#### Material provided
======

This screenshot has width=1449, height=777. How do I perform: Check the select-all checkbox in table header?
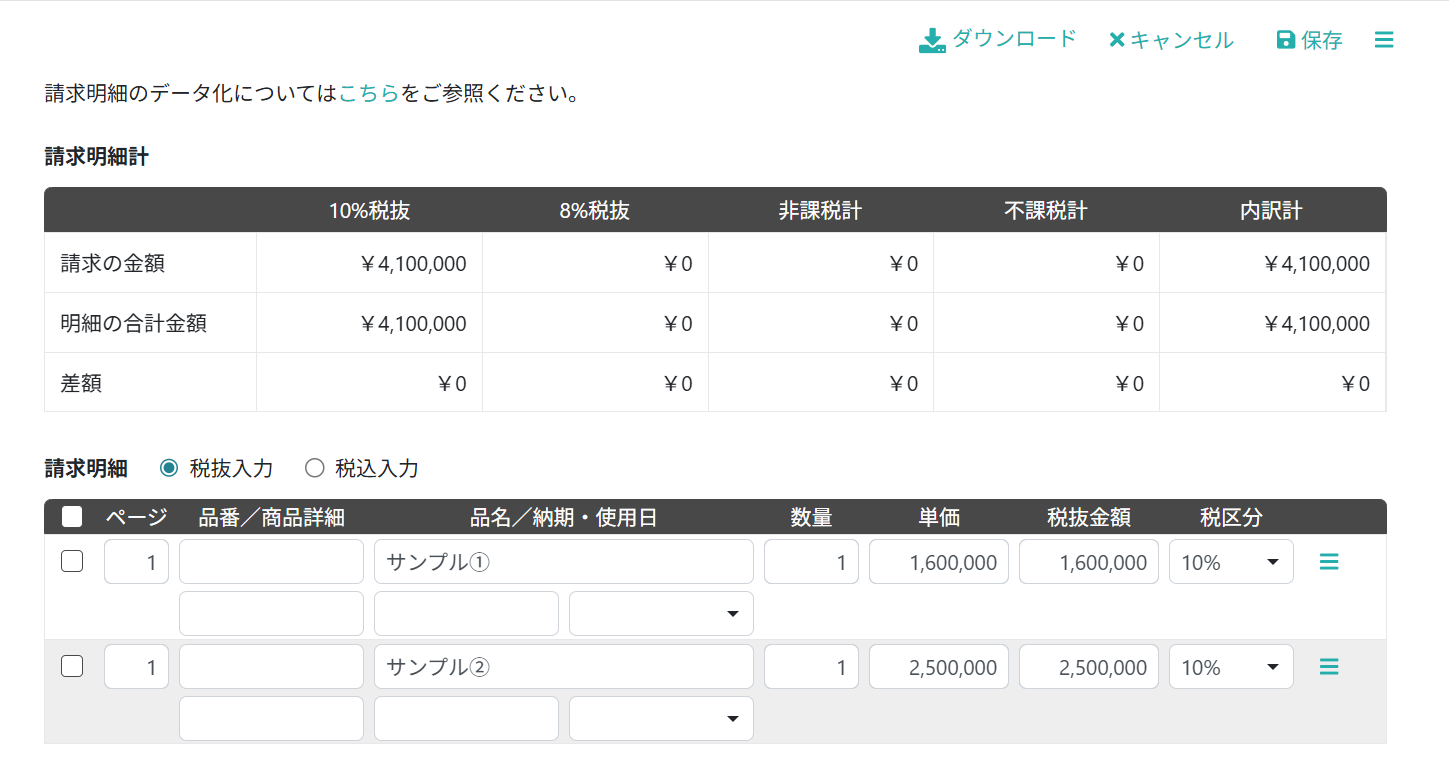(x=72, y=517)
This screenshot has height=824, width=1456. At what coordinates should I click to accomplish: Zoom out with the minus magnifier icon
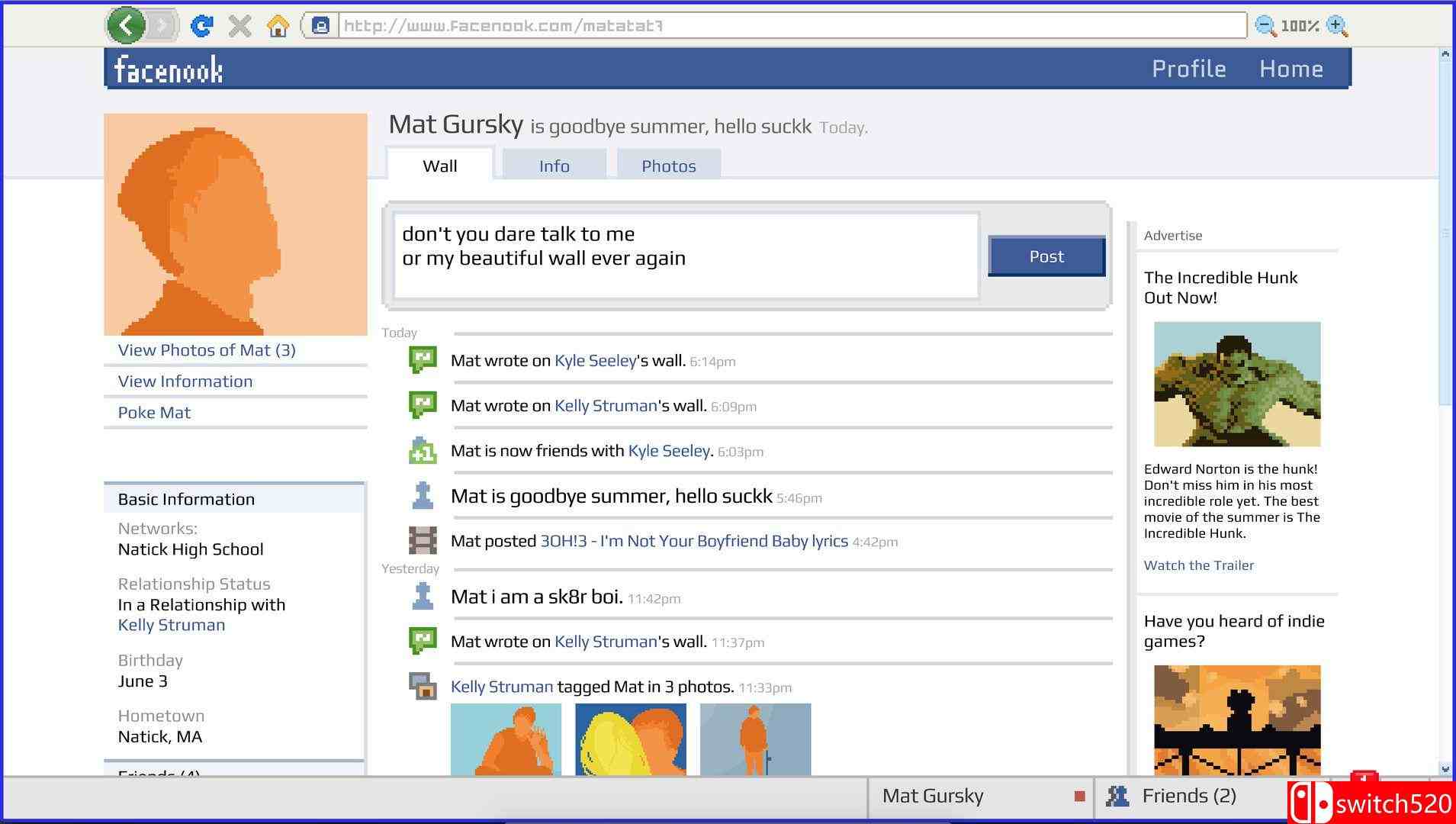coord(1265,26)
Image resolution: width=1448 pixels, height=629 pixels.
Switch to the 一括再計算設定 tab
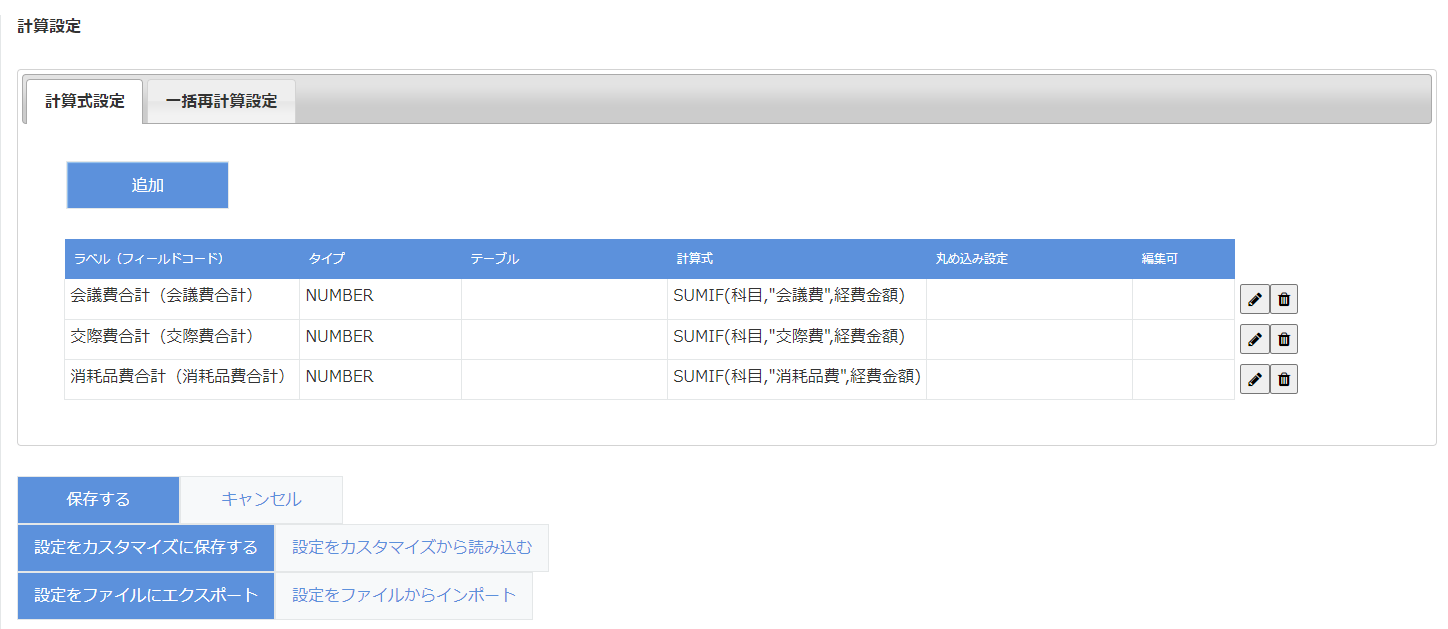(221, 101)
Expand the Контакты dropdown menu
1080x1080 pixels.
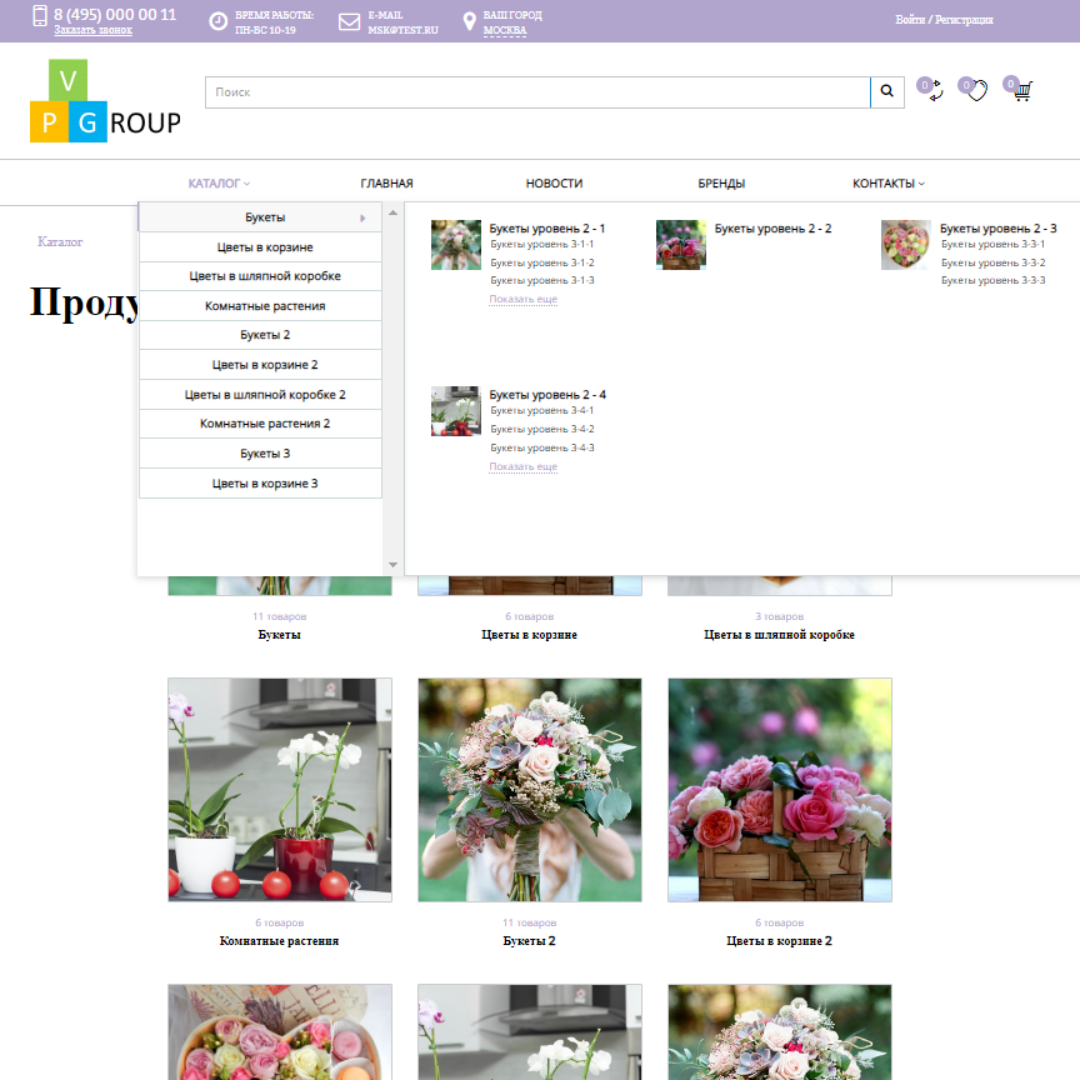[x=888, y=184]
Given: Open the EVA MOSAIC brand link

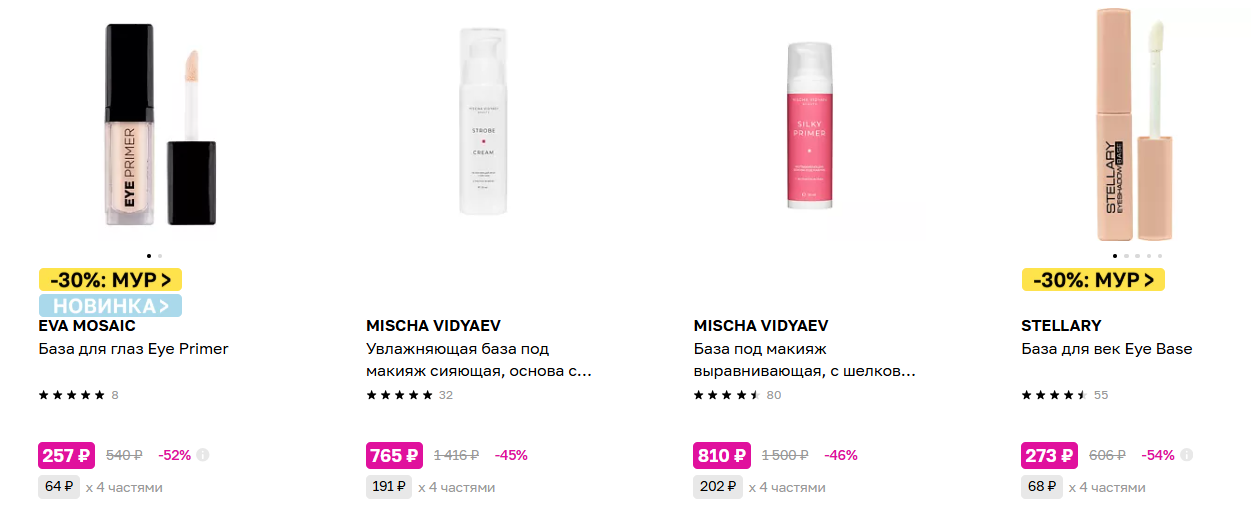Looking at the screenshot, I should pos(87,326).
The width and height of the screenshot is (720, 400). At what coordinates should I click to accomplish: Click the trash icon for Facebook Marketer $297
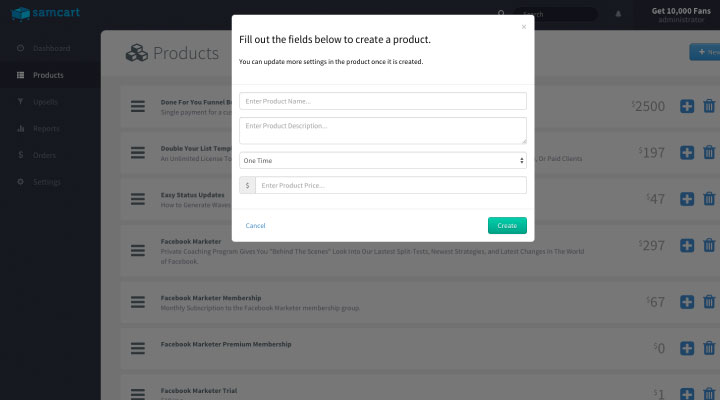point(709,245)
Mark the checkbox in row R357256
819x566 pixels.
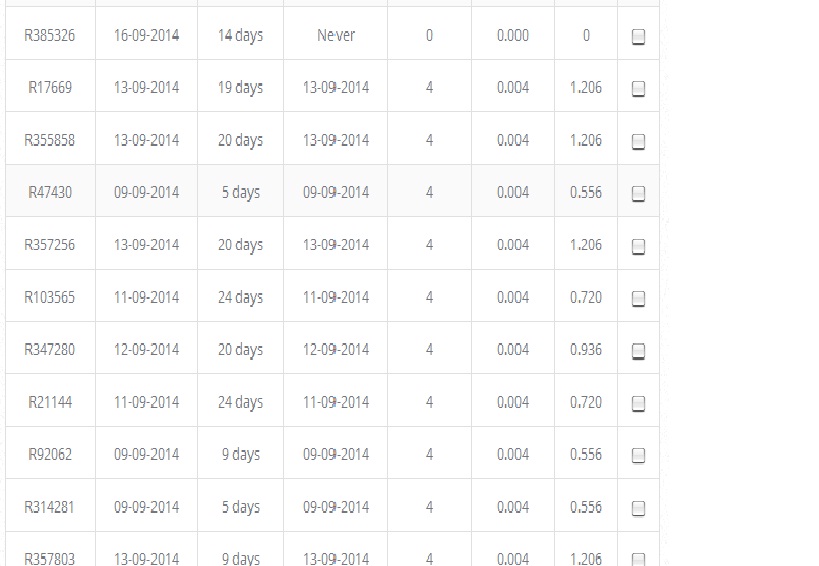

======

#### Exercise
An exact copy of the entries above is required; pictures are not part of it.

#### Expected output
This screenshot has width=1449, height=777. How do I perform: Check the select-all checkbox in table header?
(x=72, y=517)
This screenshot has height=824, width=1456. At what coordinates should I click to accomplish: Zoom out with the minus magnifier icon
coord(1265,26)
Image resolution: width=1448 pixels, height=629 pixels.
Switch to the 一括再計算設定 tab
(221, 101)
Expand the Контакты dropdown menu
1080x1080 pixels.
[x=888, y=184]
Given: Open the EVA MOSAIC brand link

Looking at the screenshot, I should pos(87,326).
The width and height of the screenshot is (720, 400). At what coordinates should I click to accomplish: Click the trash icon for Facebook Marketer $297
point(709,245)
Mark the checkbox in row R357256
819x566 pixels.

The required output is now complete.